Abus de fonction et faute détachable du service

Le principe selon lequel la responsabilité de l’employeur, entreprise privée ou hôpital public, se substitue à celle du salarié préposé ou de l’agent comporte une autre exception, constituée par l’abus de fonction (dans le privé) ou la faute détachable du service (dans le public), « celle qui révèle l’homme avec ses faiblesses, ses passions, ses imprudences »(1).

L’abus de fonction est constitué, selon la jurisprudence, quand le salarié réalise une intervention « en dehors des fonctions auxquelles il était employé, sans autorisation et à des fins étrangères à ses attributions ».

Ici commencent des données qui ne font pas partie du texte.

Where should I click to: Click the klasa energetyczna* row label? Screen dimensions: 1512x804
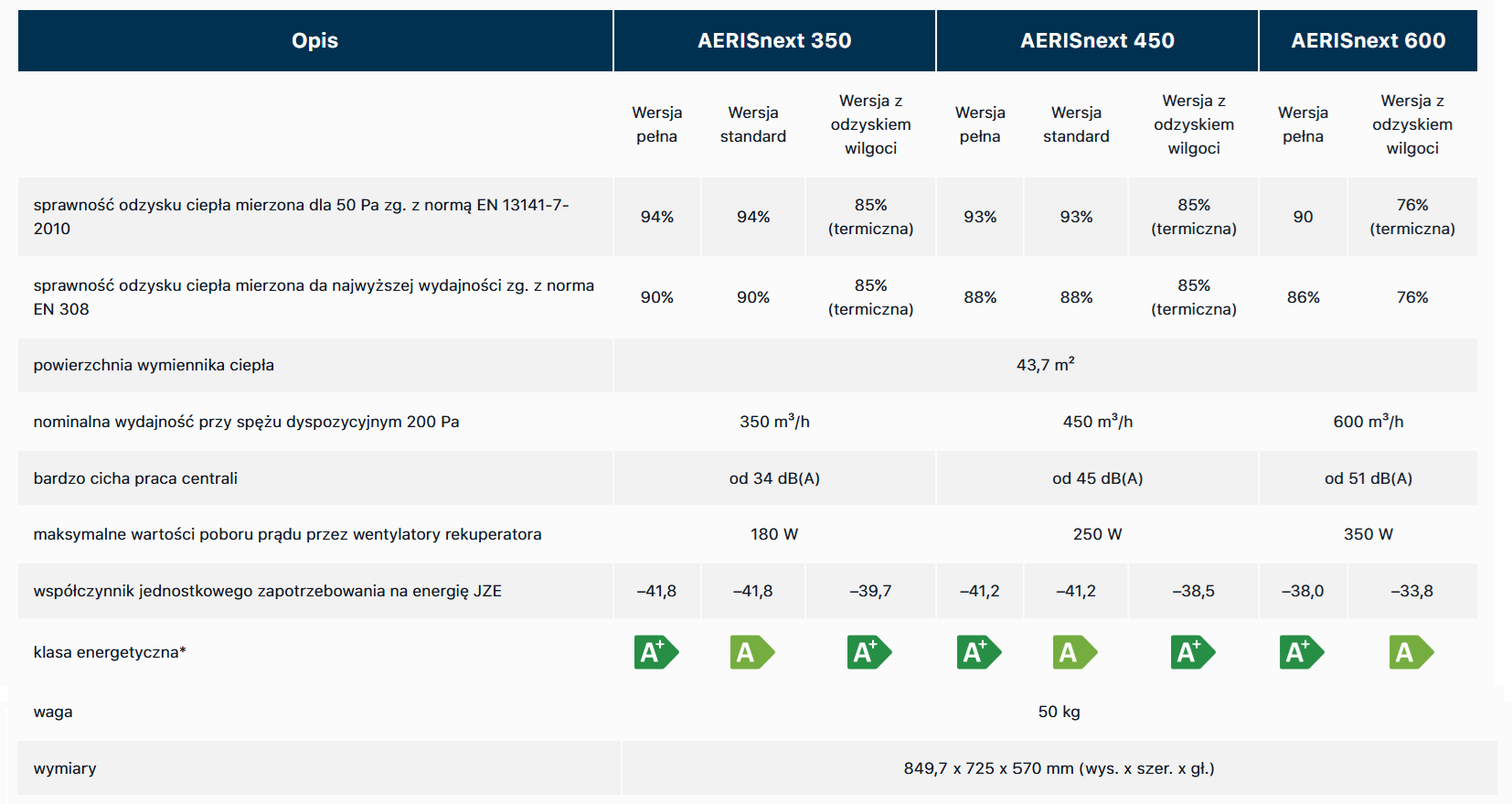[110, 652]
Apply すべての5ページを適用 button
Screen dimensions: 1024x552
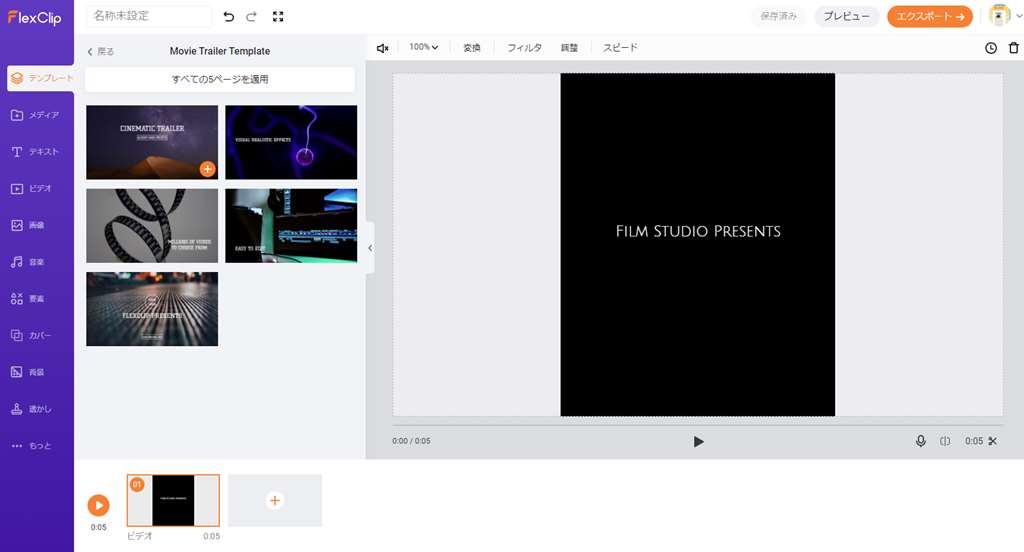pyautogui.click(x=220, y=79)
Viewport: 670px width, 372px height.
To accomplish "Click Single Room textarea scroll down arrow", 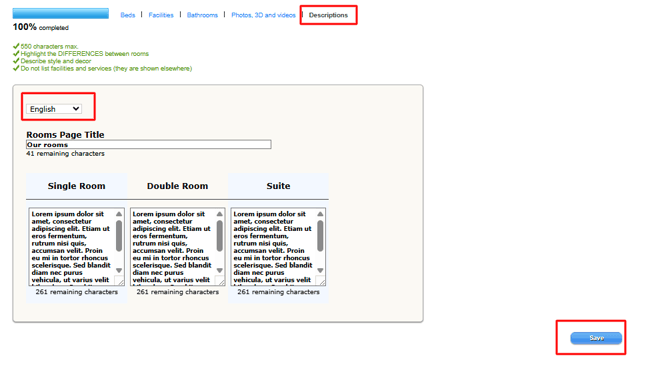I will click(119, 270).
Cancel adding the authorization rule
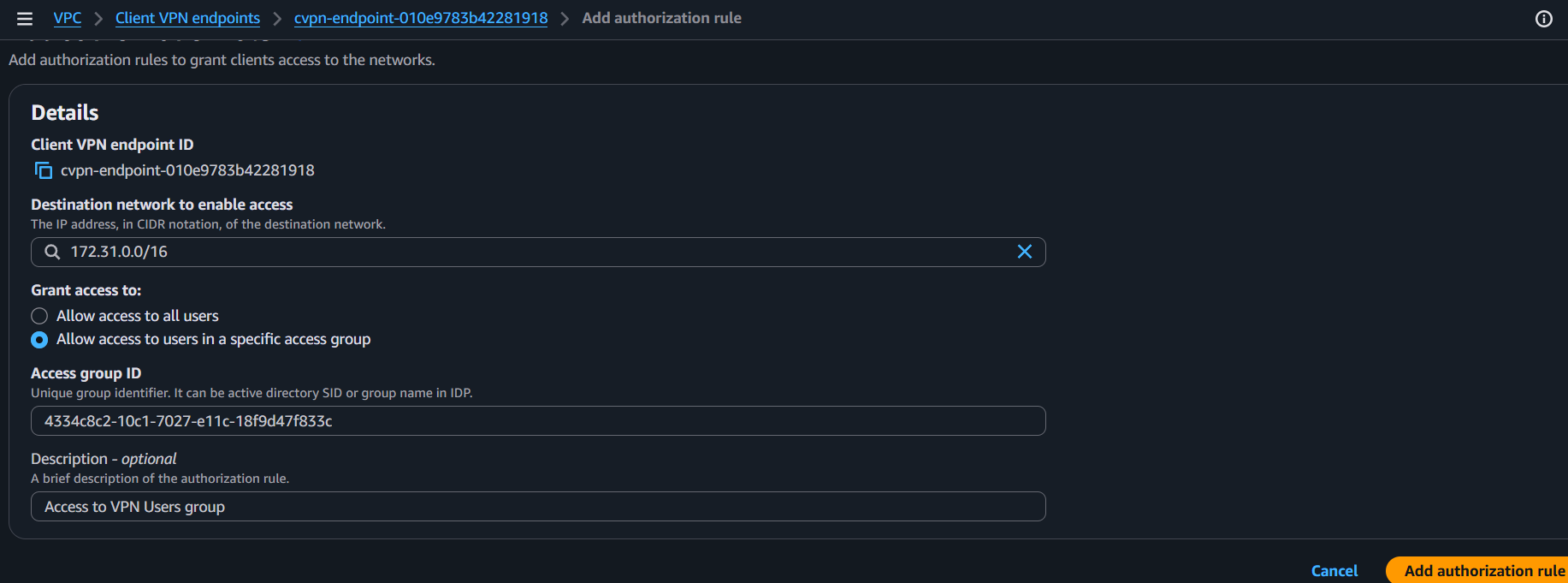Image resolution: width=1568 pixels, height=583 pixels. tap(1334, 570)
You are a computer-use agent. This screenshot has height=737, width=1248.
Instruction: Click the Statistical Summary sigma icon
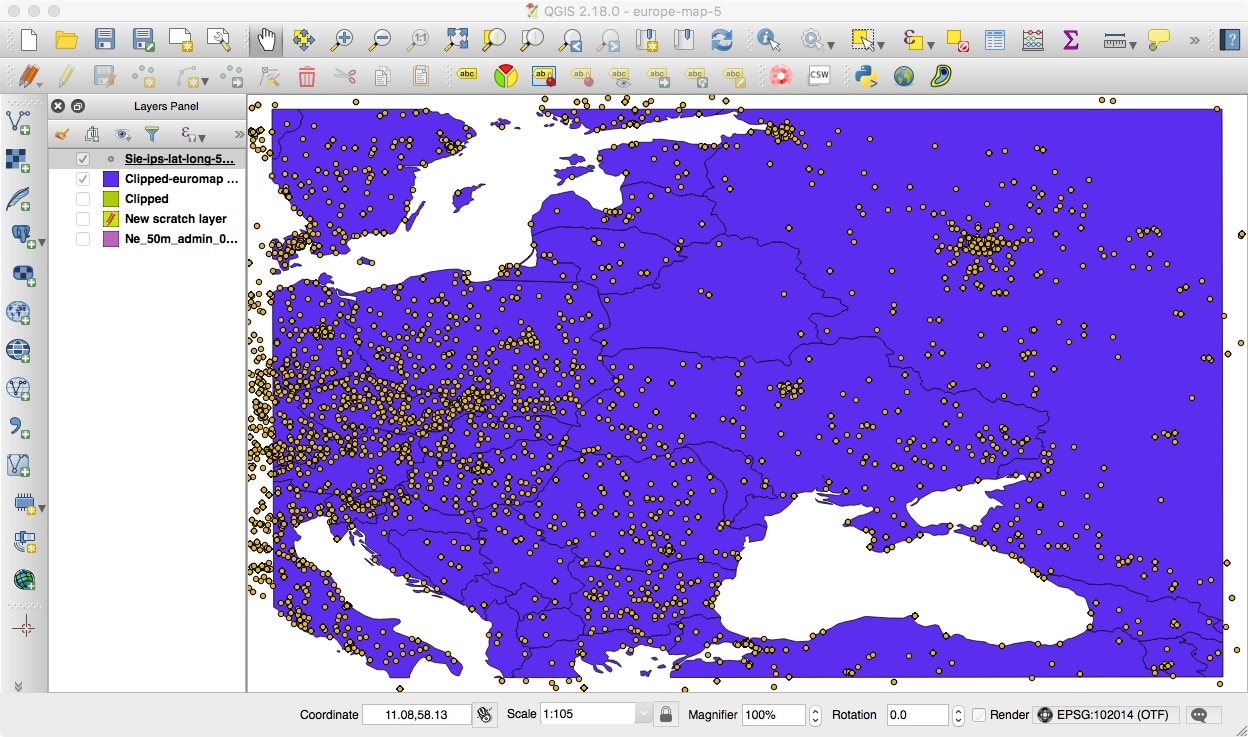(1070, 42)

La faute personnelle de l’agent se définit comme « un manquement volontaire et inexcusable à des obligations d’ordre professionnel et déontologique »(2). Ce sera le cas, par exemple, du praticien qui refuse de se déplacer alors qu’il est d’astreinte ; de celui qui tarde à venir à l’appel d’une sage-femme malgré la conscience du danger et la nécessité de pratiquer une césarienne en urgence(3) ; de celui qui « oublie » une patiente incapable de se déplacer alors que le feu s’est déclenché dans son service ; du chef de service informé d’une erreur d’injection à l’origine d’un choc septique chez un patient et qui garde le silence malgré les recherches entreprises par ses confrères pour déterminer l’origine de la dégradation de l’état de santé du malade(4) ; ou bien encore de l’agent qui, durant son service, conduit un véhicule administratif en état d’ébriété(5).

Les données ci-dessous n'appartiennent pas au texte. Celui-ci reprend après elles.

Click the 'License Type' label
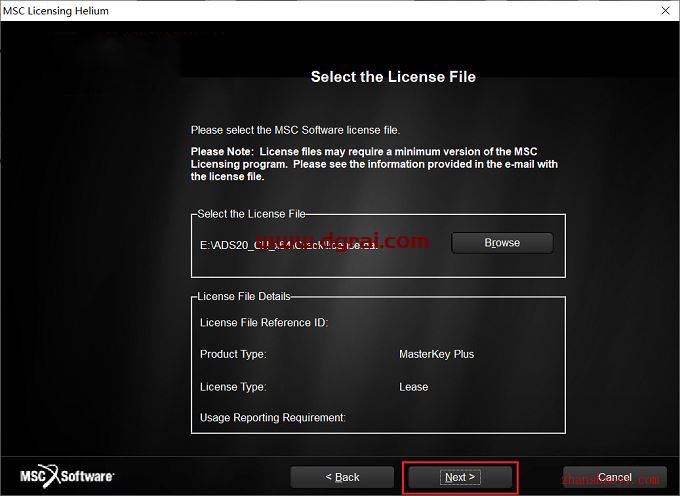 point(233,386)
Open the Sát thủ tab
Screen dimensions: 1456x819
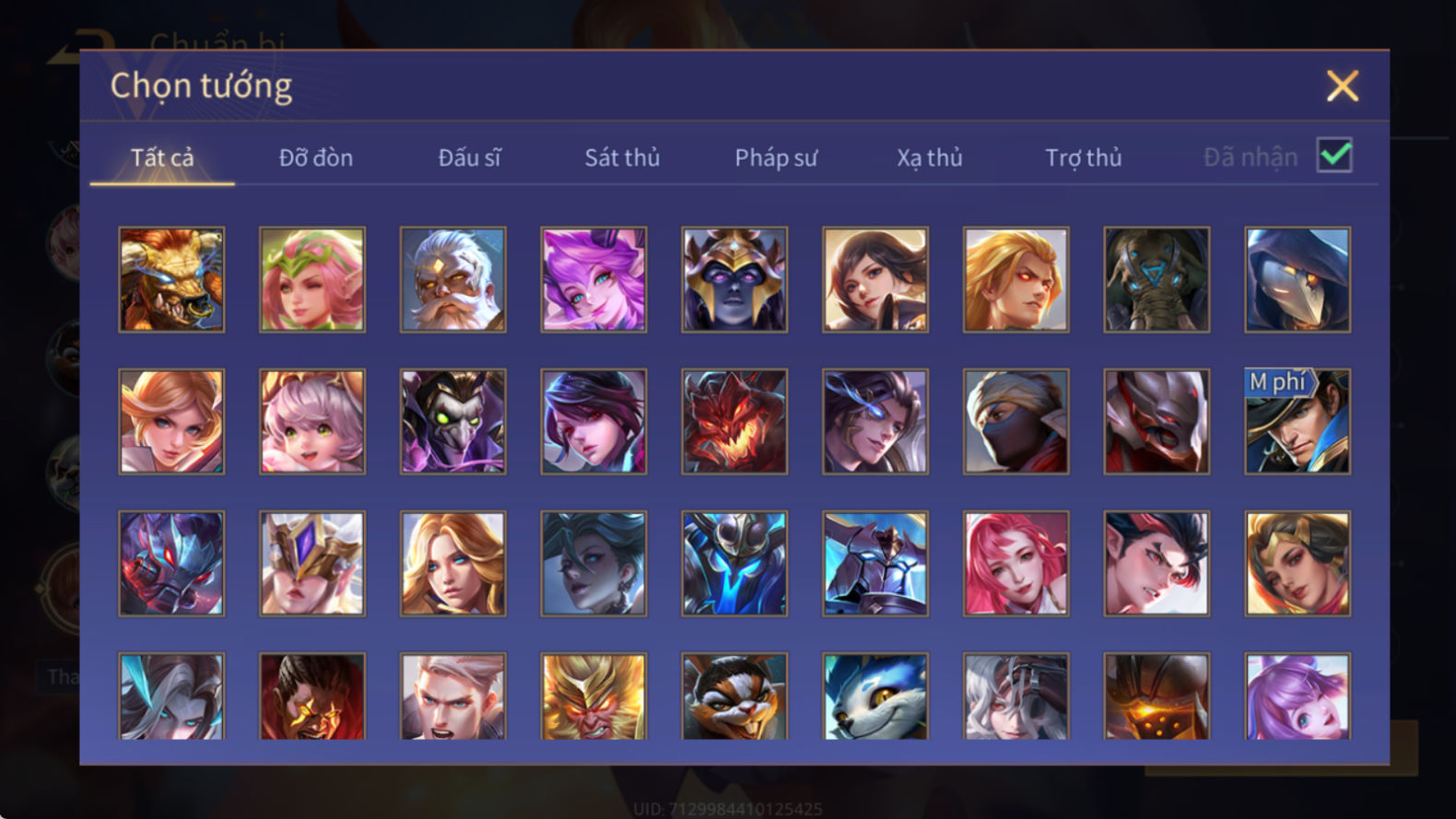[622, 158]

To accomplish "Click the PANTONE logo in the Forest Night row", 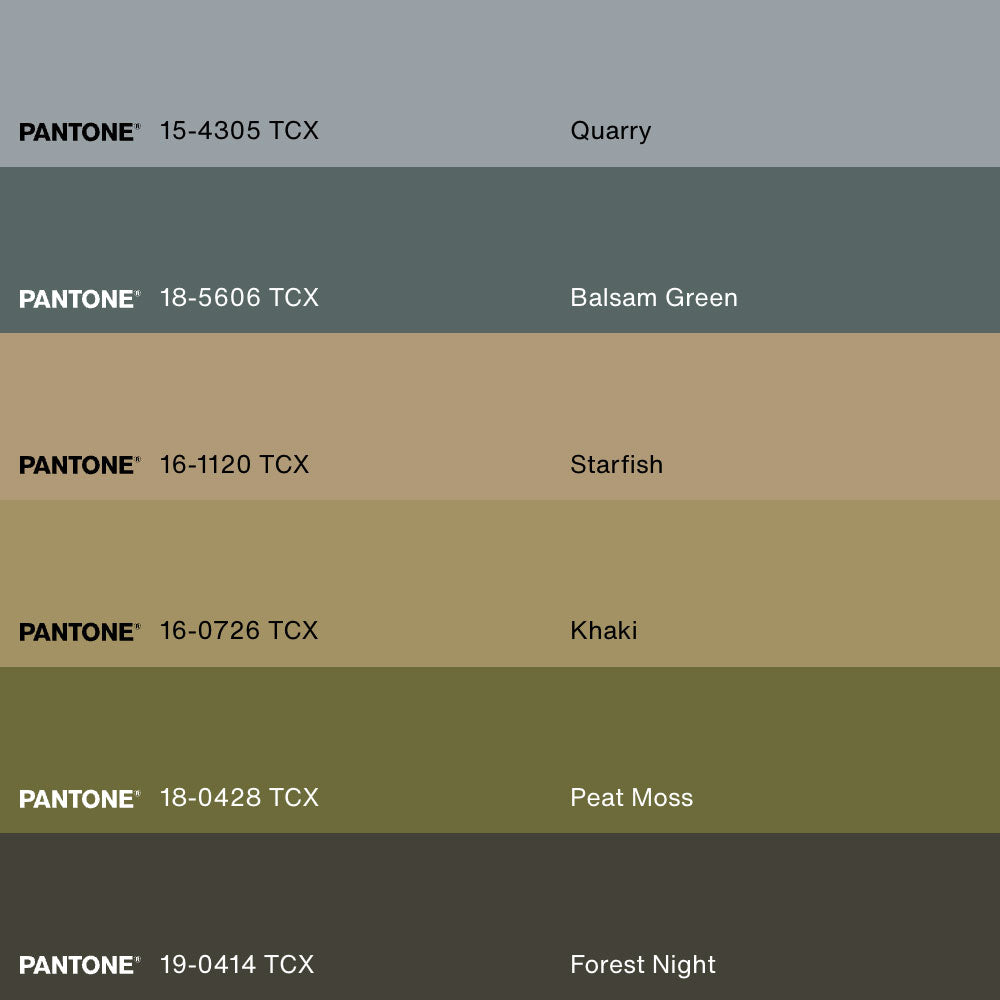I will (79, 965).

Dans ces situations, si les professionnels ne sont pas assurés, ils seront redevables sur leurs deniers personnels. Toute structure condamnée peut exercer une action récursoire et se retourner contre le professionnel qui aurait commis ce type de faute. Enfin, rappelons qu’aucun contrat d’assurance ne peut prendre en charge les conséquences d’une faute pénale intentionnelle.

1– Concl. sur TC, 5 mai 1877, Laumonnier-Carriol, Rec. Lebon, p. 437.

2– Cass. Crim. 2 avril 1992 n° 90-87579.

3– Cass. Crim. 2 avril 1992 n° 90-85579.

4– CE 28 décembre 2001 n° 213931.

5– CAA Bordeaux 21 mars 2006 n° 03BX00225.

EN SAVOIR PLUS

Quelles sont les conséquences d’un défaut d’inscription à l’Ordre infirmier sur le contrat ­d’assurance de ­responsabilité ?

Selon l’article L. 4311-15 du Code de la santé publique, une infirmière ne peut exercer légalement sa profession que si elle est inscrite à l’Ordre. En conséquence, si, lors d’une procédure mettant en cause une infirmière, un tribunal relevait que cette dernière n’était pas inscrite et que, de ce fait, son exercice professionnel était illicite, son assureur ou celui de son employeur serait en droit de refuser de garantir les dommages causés, la loi ne permettant pas de garantir une activité illégale.